# Page text
******

It is widely accepted that the likelihood of hair loss increases with age you’ve only to turn on an episode of Songs Of Praise to see how sparsely-haired the average ageing flock is.
But there is debate over whether or not this paucity of locks is down to the androgenetic alopecia, more commonly known as Male Pattern Baldness and Female Pattern Hair Loss, or something else entirely.
Senescent Alopecia is a term that has been on the books for many years, and is used to describe hair loss in people aged 50 or over whose hair loss has more in common with an all-over, ‘diffuse’ thinning of the type most often seen in cases of Telogen Effluvium, than the more localised thinning seen in genetic baldness.
However lingering doubts over whether Senescent Alopecia truly exists seem to have been quashed this week with new research from Japan that claims ageing hair follicles that are denied a key collagen protein (lost as a result of ageing) simply turn into skin.
An article in the journal Science explains how biologists at the Tokyo Medical and Dental University set about trying to understand why hair becomes thinner with ageing. Beginning with mice, they examined hair follicle stem cell growth cycles and found that “age-related DNA damage triggers the destruction of a protein called Collagen 17A1.”
This, the article continues, then causes the transformation of stem cells into something called “epidermal keratinocytes”, which are then easily shed. The team’s next goal was to see if this was also true of humans. Continues below diagram...
Diagram showing the mechanism of hair follicle (HF) ageing and associated hair loss, taken from the study published in Science magazine. HFs sustain their cyclic regeneration through the intensive self-renewal of activated hair follicle stem cells aka HFSCs (blue dots). The ageing of HFSCs is triggered by DNA damage-induced COL17A1 proteolysis. Once aged HFSCs (red dots) are activated during the hair growth cycle, they leave the niche and terminally differentiate into epidermal keratinocytes and are then eliminated from the skin surface.

******

# Provided data

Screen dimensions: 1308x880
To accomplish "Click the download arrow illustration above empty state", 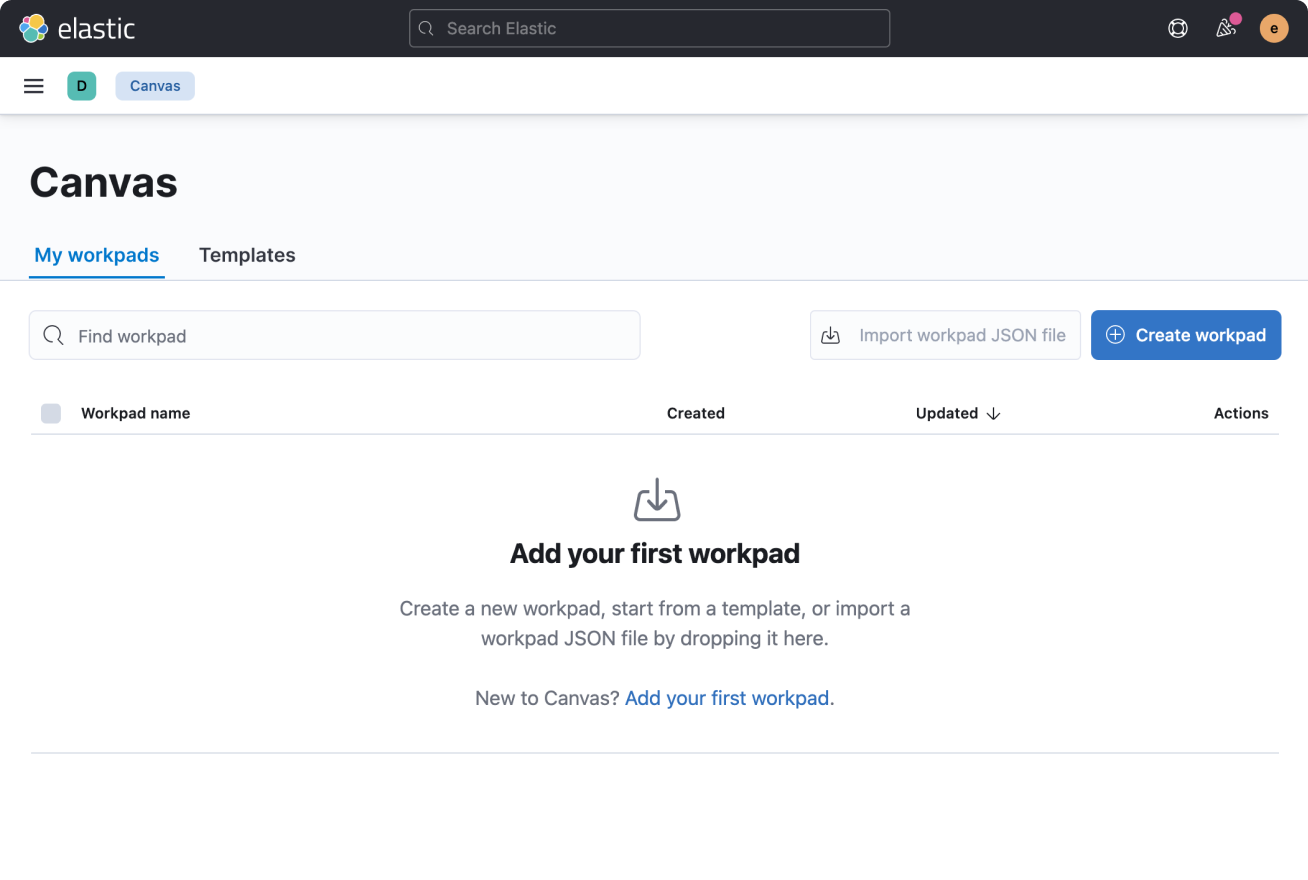I will click(x=656, y=499).
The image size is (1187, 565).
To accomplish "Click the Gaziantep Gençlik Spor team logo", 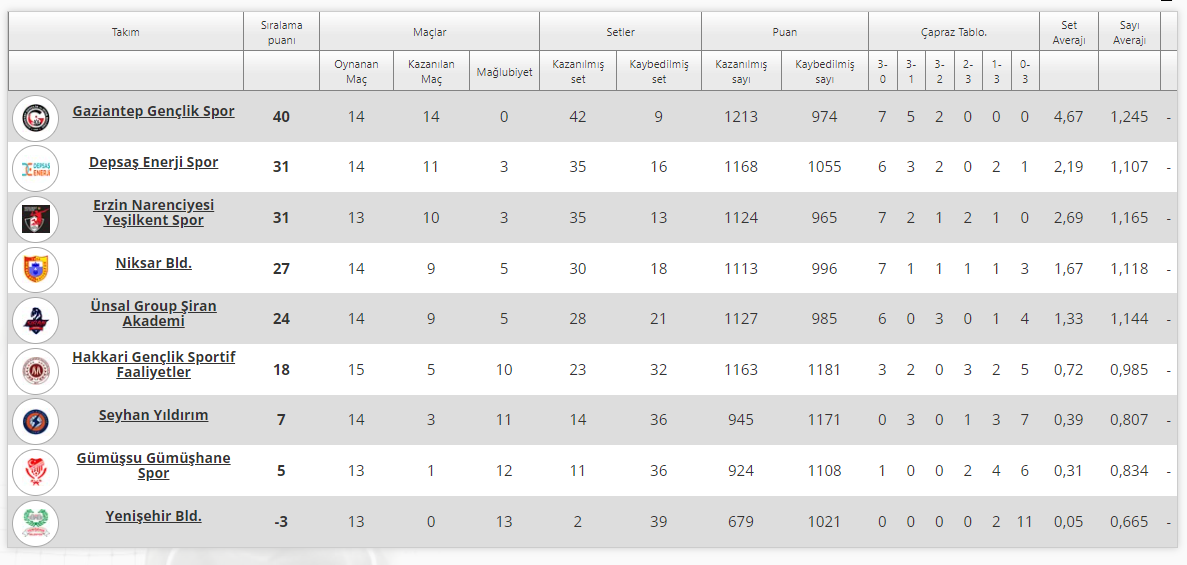I will coord(35,117).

******

# Task directions
Carry on writing the article about hair loss with age, starting right after its last sentence.

# Response area
During research they found that follicles in people who were over 55 were smaller, with lower levels of Collagen 17A1. Summing up the findings in Science, writer Laurel Hamers quotes the study’s lead scientist Emi Nishimura: “We assume that… ageing processes and mechanisms [similar to those in the mice] explain the human age-associated hair thinning and hair loss.”
The Japanese medical team now believe there is scope for further investigation into how their discoveries can be used to fight this type of thinning hair.
The findings appear to be at loggerheads with a 2011 study which examined the hair counts of 2,149 patients and concluded that old age was not a significant cause of hair loss.
Regardless, any new research into the complex mechanisms of hair growth are always welcome as previous studies helped lead the way to the development of only two MHRA licensed and FDA approved genetic hair loss treatments available today.
Whilst with genetic hair loss in men and women it is true that the earlier you treat it the more likely you are to see significant regrowth results, some people may not start to experience thinning until later in life. In these instances, a hair loss specialist can help you explore all the options available to you.